HI think you need to wait a week and talk to her. Every women including me need security. Maybe you can ask her if there's any way around this and what you can do. Maybe even going to the extent by talking to her sister and explaining to her that you're a good genuine person. Try to fix the situation... if you talk to her after a week And she still doesn't wan you around then you should move on.

  • Author
Posted

I wrote this to her, bad idea to send:

 

 

Her,

It is my hope that you do not find this short letter to be disrespectful of the time and space you requested from me. I decided this would be the best way to tell you this without creating anymore drama or putting you in a situation where you felt like I wanted answers.

 

This letter is not really about me. It is about you and the journey you have ahead of you. I want you to know I support you 100% and will respect what you have to go through by giving you your space and the all the time necessary to take care of yourself. I will still be here for you if you need anything, regardless of what happens. I mean that the same now, when we've reached this point, as I did when I told you it before at the point in our relationship when things were amazing.

 

I know you hate it when I apologize, so this part will be brief. The biggest regret I have and the biggest mistake I have made in my life thus far is the way I handled the other weekend and in particular, telling you that you don't know how f***ed up you really are. I don't ever expect you to forget that and I can never take it back. I am deeply sorry for cutting you like that. I hope you know that although I know you are in a bad spot, I don't actually think you are ****ed up. I think you are an amazing woman that is in a horrifically difficult situation, which she did not bring upon herself and one that she does not deserve.
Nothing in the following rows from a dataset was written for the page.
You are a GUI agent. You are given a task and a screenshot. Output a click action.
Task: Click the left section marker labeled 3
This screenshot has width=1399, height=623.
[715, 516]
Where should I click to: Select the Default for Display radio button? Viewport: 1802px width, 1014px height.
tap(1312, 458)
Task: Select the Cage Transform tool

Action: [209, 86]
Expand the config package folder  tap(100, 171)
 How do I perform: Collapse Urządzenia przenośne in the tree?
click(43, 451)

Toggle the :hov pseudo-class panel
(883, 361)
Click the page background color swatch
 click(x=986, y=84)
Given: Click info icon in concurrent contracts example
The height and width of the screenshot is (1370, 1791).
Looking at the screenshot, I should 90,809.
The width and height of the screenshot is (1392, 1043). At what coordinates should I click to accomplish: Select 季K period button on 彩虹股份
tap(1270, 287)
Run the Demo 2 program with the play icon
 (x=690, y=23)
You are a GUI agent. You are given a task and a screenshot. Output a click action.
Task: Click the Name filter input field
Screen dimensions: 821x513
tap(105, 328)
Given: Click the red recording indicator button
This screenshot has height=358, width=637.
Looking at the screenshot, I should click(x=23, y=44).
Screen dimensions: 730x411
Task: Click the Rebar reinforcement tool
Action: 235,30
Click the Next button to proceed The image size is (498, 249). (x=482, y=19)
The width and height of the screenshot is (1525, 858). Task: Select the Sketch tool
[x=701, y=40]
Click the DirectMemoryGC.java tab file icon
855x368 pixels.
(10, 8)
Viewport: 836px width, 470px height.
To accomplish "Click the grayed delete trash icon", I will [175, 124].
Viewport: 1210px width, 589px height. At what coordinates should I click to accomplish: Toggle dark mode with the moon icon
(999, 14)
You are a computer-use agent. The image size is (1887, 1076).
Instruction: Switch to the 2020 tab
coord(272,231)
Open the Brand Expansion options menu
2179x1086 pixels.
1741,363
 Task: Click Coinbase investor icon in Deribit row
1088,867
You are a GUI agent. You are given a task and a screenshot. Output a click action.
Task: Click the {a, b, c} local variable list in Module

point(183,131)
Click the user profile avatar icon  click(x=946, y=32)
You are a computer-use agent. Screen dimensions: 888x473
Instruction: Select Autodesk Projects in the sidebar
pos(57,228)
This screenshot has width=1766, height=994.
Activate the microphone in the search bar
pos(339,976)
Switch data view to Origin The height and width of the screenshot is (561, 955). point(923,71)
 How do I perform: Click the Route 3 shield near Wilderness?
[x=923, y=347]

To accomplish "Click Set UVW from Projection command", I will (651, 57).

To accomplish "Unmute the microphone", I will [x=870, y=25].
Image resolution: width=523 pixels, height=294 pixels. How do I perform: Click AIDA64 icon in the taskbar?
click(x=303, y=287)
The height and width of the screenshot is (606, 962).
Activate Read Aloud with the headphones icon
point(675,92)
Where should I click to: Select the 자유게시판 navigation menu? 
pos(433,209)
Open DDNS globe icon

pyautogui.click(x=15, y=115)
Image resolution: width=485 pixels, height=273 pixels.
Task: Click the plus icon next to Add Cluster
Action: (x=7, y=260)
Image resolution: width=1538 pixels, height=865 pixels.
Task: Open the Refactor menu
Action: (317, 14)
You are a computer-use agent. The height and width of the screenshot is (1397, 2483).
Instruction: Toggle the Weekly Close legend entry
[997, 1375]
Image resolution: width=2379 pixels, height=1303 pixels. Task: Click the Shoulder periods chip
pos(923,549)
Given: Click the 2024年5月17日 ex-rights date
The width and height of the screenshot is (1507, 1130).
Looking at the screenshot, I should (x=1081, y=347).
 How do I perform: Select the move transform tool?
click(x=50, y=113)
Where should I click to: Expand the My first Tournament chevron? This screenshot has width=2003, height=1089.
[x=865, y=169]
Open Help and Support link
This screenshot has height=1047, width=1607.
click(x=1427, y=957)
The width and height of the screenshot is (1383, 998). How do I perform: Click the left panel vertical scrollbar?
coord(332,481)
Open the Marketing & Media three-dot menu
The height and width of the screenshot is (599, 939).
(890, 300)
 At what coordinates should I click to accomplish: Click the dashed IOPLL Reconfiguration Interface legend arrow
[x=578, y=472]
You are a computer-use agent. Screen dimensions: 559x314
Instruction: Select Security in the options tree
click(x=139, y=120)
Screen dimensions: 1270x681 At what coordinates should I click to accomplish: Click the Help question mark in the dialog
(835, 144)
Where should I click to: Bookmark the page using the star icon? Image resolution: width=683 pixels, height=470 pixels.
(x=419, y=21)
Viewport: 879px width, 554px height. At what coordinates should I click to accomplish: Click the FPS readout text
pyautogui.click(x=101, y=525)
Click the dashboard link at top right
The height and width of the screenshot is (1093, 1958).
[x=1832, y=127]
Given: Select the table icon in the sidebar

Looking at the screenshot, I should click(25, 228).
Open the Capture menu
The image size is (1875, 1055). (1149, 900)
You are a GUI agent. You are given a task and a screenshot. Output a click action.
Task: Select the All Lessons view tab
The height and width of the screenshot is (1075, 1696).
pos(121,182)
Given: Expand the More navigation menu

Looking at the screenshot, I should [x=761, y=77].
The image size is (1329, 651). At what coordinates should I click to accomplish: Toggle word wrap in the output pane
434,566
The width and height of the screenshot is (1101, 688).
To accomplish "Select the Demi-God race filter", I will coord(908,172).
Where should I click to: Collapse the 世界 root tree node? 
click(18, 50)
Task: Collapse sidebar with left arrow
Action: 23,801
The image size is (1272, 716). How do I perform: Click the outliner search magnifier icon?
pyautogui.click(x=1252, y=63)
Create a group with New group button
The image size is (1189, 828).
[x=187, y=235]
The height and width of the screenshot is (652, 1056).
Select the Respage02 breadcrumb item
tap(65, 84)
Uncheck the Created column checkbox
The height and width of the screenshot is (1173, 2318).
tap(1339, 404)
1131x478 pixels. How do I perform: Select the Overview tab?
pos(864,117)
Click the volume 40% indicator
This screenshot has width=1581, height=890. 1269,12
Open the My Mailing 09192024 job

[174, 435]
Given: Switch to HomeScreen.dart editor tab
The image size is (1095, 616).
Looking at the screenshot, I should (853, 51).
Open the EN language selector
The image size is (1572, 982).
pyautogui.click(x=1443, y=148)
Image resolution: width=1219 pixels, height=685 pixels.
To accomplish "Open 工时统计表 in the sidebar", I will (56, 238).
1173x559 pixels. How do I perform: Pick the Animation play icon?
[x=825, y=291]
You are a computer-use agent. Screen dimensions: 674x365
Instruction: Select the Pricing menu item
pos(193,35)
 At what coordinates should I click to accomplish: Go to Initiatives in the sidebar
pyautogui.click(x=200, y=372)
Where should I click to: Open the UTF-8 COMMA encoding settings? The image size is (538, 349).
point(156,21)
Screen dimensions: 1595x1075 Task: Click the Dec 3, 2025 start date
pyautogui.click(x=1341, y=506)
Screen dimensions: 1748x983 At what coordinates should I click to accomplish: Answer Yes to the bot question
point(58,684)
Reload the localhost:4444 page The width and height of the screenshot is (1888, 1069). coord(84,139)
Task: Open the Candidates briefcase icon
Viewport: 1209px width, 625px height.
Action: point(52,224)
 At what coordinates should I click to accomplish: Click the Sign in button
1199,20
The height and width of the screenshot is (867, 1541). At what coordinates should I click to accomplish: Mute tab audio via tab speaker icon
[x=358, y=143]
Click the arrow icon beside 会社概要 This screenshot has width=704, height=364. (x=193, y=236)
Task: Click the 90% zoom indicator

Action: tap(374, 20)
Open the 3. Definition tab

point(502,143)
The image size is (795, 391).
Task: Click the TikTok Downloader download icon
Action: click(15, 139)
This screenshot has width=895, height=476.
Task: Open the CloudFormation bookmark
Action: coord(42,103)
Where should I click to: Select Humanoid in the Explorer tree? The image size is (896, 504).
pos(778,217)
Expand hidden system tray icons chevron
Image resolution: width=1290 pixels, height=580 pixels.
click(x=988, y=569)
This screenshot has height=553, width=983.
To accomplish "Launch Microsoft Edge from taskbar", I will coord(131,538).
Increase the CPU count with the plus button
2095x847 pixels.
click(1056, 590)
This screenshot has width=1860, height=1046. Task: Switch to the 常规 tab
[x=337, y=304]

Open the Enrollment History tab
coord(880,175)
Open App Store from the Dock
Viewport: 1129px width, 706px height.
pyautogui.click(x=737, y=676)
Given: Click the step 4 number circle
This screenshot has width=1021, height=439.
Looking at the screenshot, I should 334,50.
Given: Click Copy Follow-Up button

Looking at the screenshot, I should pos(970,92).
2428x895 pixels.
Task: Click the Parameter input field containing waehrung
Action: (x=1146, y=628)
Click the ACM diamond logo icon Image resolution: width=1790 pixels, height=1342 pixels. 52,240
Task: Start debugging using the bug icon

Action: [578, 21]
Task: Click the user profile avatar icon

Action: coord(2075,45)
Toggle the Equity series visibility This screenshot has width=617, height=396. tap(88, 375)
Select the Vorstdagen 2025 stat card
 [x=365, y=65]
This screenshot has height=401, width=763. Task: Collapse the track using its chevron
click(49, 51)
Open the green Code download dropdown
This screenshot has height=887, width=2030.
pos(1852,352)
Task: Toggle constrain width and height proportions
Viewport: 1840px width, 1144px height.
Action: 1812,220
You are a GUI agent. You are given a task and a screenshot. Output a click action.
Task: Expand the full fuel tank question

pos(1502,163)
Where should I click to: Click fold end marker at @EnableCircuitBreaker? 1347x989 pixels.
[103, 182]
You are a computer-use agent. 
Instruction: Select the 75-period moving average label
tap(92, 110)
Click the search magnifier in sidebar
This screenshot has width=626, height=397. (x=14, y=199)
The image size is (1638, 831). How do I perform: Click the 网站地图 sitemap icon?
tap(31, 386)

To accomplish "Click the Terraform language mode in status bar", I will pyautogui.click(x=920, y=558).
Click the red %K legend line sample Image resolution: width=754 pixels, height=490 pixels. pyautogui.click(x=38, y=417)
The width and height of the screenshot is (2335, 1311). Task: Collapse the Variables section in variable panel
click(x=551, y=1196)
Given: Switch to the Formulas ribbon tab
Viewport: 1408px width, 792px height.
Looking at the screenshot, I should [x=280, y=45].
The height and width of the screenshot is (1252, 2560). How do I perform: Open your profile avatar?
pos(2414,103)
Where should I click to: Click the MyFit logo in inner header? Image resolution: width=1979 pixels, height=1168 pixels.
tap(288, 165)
In the entire time I was with you, even as the words came out of my mouth, I have never thought you were ****** up at all. I think the hand of cards that you have been dealt recently is what's really ****** up and I took it out on you because I was caught up in the heat of the moment.

 

I have been trying to educate myself on depression by reading articles and doing some research online and I don't begin to think I have the slightest idea what you are going through, but I can respect that you need to figure this out on your own. I don't have any answers and if all I have brought to the table is drama then I do not blame you for not wanting me with you on this journey. I know my love for you really has nothing to do with the situation. But know that I am the man who you looked at, as you told me, "as the best person to walk in to your life." My compassion for you and your well being is very strong and if I can only show you that by walking away, I will. I am standing tall and will continue to be the most kick *** employee at work, the "jock" that will love his Blazers and Huskies, and the caring and loving person I am. And I will always be the man that promised he'd stop drinking with you, if it helped you heal. I will always be the man that cares so much about you he'd write you a letter everyday you were in jail. I will always be the man that will pull you out of the bar if you have been drinking too much (and on any other night, I would have told Mac to **** off and taken you home, but I was only trying to respect your boundaries, considering where we were at, at that point). I will always be the man that will go completely sober with you if it helps you. I don't ever want to be a contributor to your unhappiness.

 

I am sorry I let my insecurities get a hold of me to the extent they did and let them cause as much drama and frustration as they did. I know you loved me and I am sorry I betrayed your trust. Those insecurities seem so minute and pathetic know because I never once doubted us. Never once doubted that we were as good of a team as we said we were or that we weren't oddly perfect for one another. I hope you look back at me as the man who only wanted to bring you happiness and not as another ******* male that hurt you along the way. I would give you a world of happiness if I could, for now I will give you your space.